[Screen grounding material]
↓
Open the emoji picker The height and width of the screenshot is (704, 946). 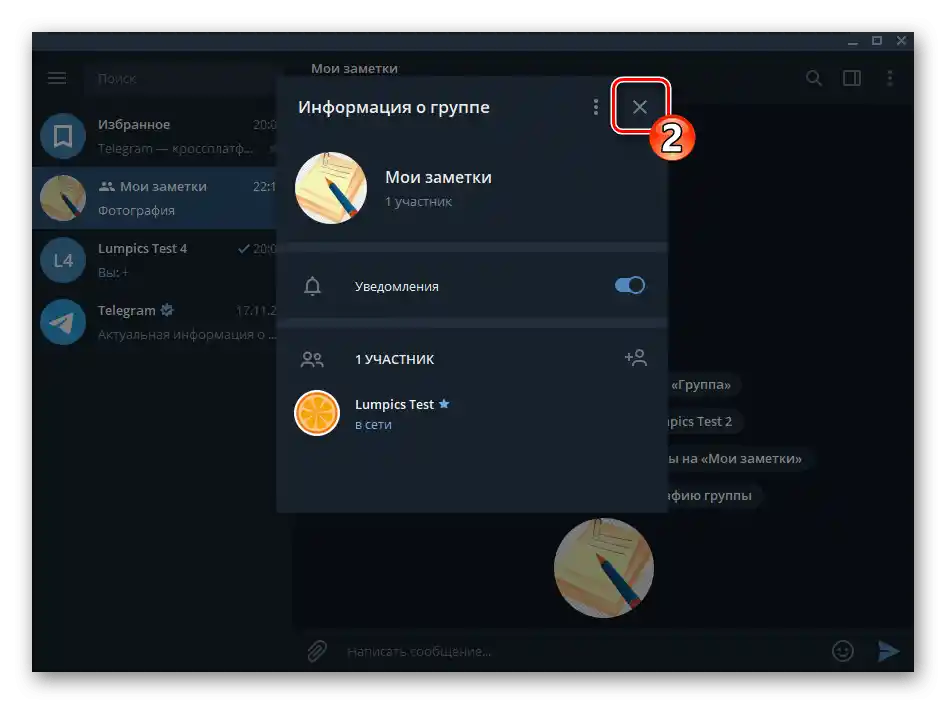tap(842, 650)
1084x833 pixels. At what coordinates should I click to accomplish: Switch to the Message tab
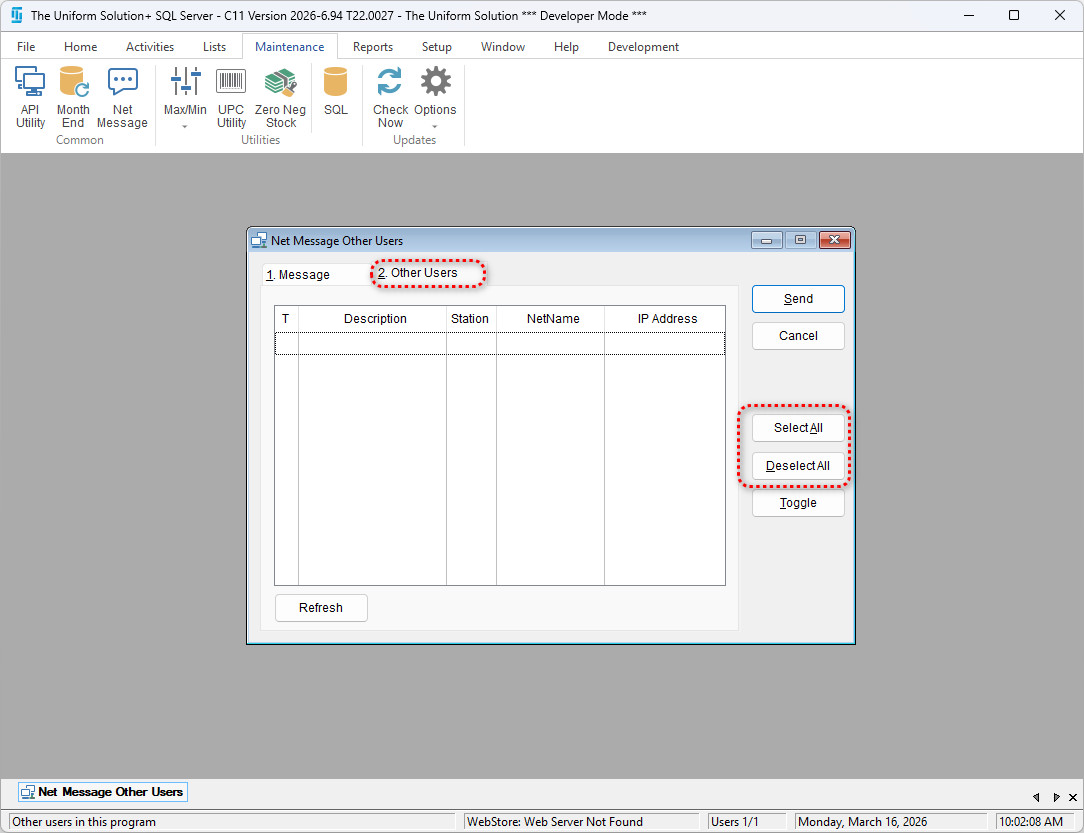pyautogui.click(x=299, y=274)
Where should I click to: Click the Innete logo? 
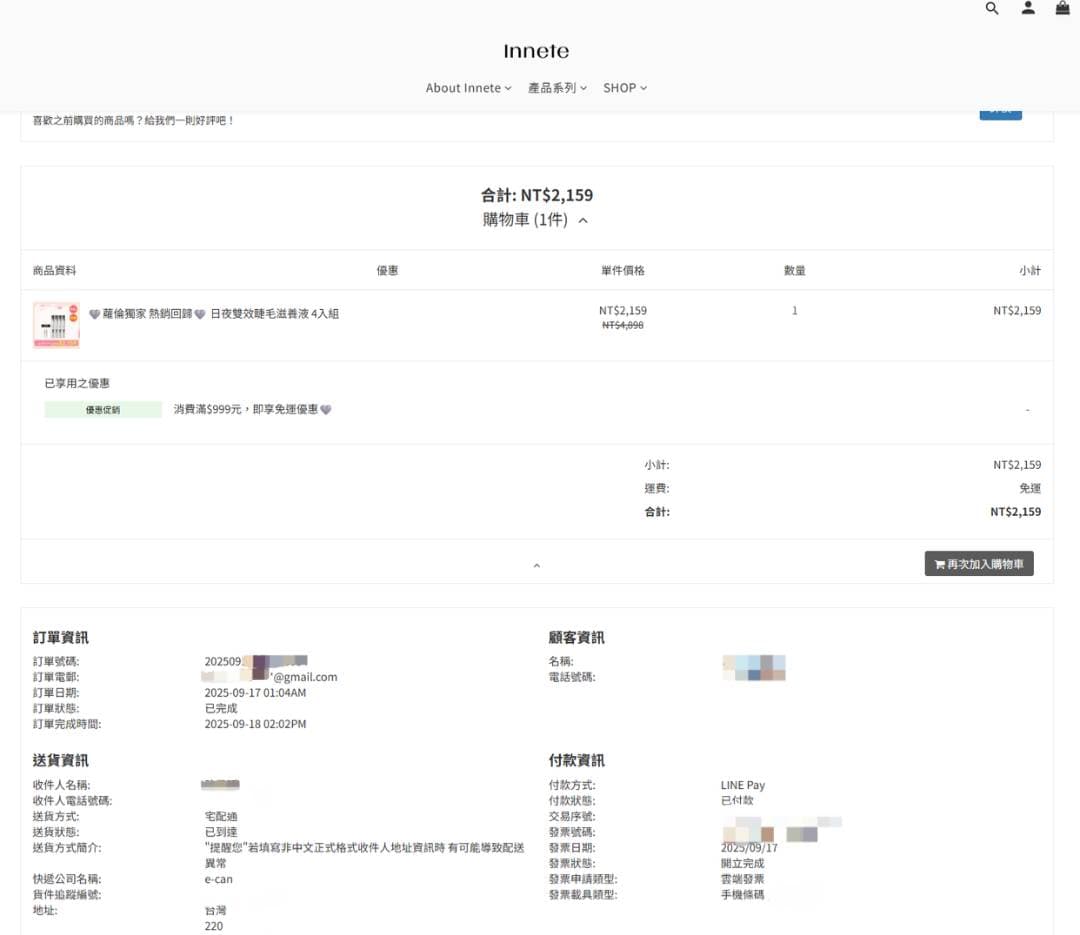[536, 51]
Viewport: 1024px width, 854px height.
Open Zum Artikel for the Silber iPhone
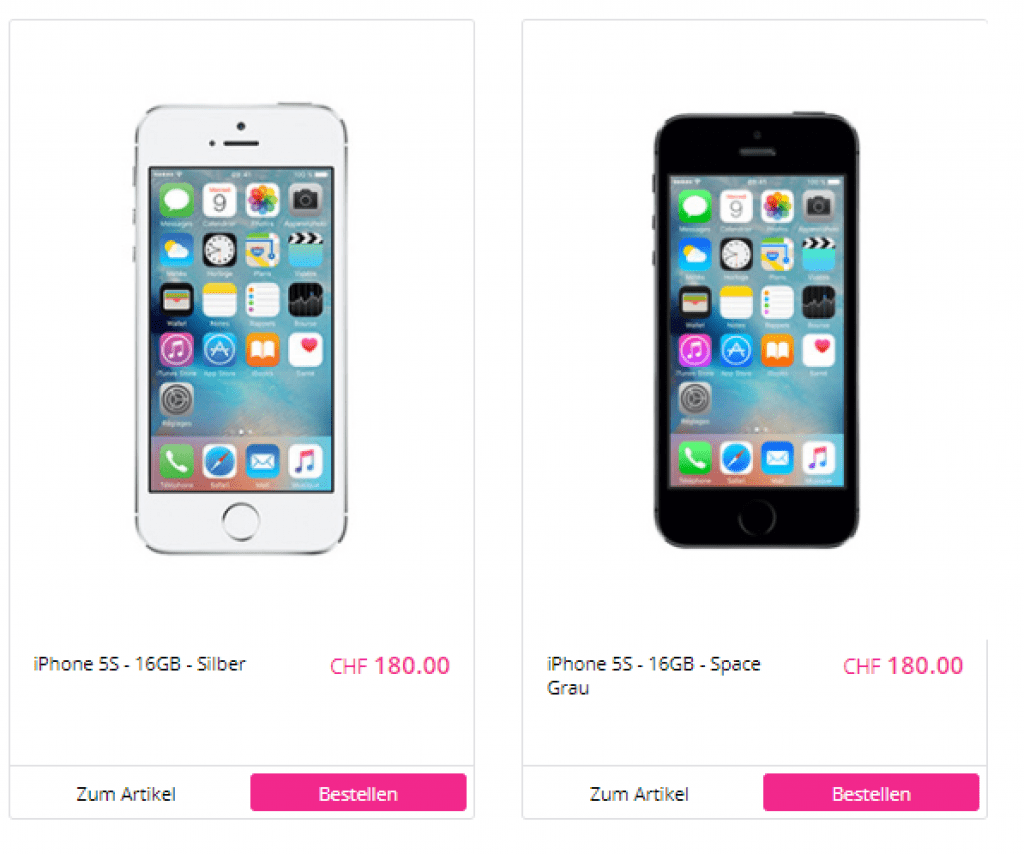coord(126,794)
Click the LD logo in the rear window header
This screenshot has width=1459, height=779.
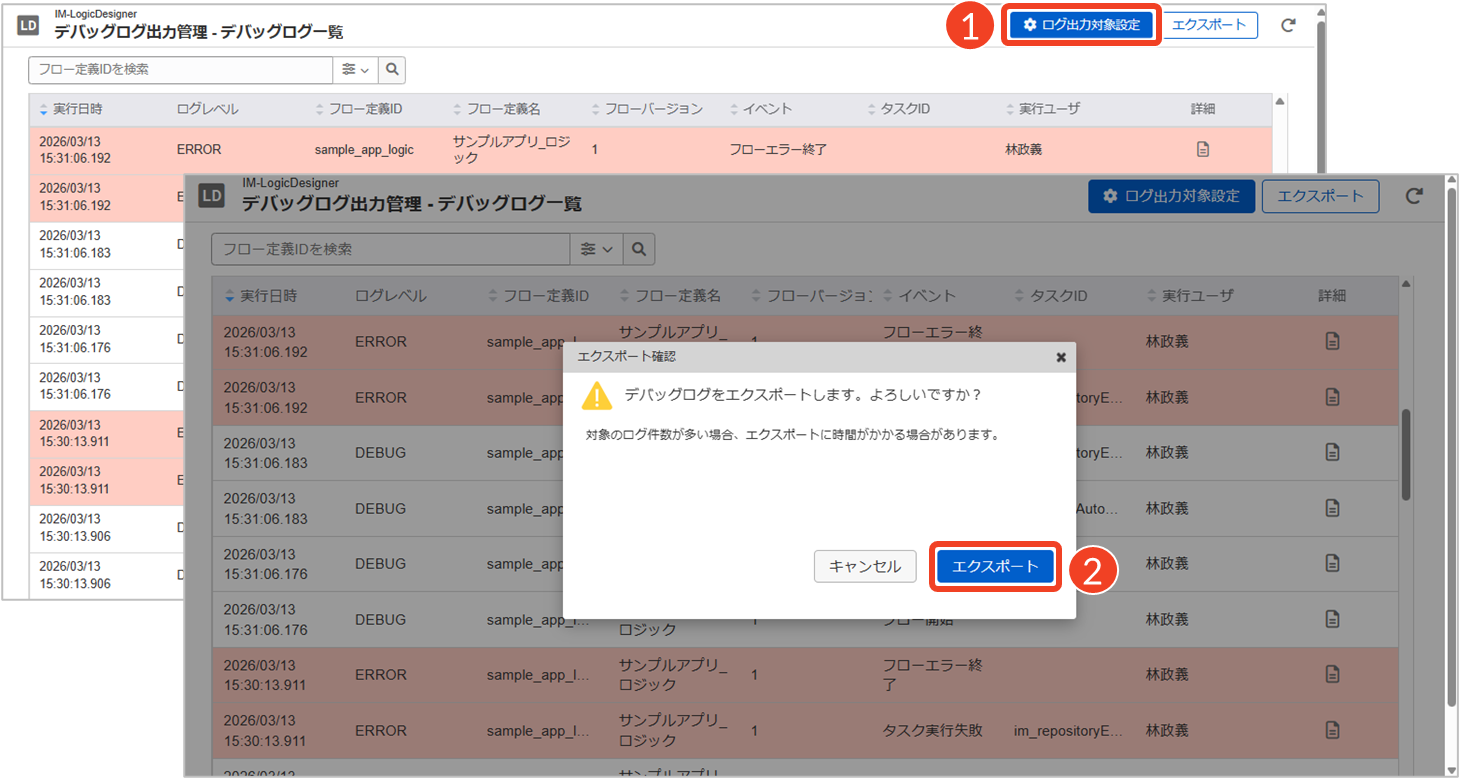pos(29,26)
↑
§ **PROBLEM**: Rename "header" to "title bar" in everything from the line containing "Viewport: 1024px width, 854px height." down to the end of the material, changing nothing else. Give back only those lines, and leave the pictures out.

§ **ANSWER TO THIS TASK**:
Viewport: 1024px width, 854px height.
Open Zum Artikel for the Silber iPhone
coord(126,794)
Click the LD logo in the rear window title bar
This screenshot has width=1459, height=779.
pos(29,26)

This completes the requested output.